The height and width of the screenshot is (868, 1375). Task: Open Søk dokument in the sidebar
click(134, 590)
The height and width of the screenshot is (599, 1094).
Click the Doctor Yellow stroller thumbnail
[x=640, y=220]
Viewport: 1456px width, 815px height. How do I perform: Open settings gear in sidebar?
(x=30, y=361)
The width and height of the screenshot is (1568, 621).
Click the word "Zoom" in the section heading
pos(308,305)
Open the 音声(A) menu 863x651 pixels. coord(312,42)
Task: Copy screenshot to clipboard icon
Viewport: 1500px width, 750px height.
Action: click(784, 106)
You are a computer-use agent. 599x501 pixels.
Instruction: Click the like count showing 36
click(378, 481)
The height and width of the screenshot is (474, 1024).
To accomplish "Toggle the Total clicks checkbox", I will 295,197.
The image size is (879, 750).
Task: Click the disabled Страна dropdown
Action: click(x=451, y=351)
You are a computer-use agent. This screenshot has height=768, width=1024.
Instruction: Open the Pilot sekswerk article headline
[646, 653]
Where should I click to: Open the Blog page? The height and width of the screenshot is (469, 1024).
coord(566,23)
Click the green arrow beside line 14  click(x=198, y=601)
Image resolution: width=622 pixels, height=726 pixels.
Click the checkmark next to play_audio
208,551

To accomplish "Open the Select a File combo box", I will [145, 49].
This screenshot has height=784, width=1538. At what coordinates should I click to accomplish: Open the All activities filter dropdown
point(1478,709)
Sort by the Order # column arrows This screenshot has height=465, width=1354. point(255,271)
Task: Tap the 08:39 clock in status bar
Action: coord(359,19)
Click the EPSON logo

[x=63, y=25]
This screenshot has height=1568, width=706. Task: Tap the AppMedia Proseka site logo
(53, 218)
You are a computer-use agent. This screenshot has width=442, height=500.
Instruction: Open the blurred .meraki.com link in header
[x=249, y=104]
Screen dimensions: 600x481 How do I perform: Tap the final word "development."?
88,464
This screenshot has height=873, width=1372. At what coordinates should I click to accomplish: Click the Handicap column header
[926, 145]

---------------

Which lines hold the string "computer"? Copy all of them from the data above.

▸ ANSWER FOR THIS EXERCISE:
You are a computer-use agent. 599x501 pixels.
You are a computer-use agent. This screenshot has height=768, width=1024.
You are a computer-use agent. This screenshot has width=442, height=500.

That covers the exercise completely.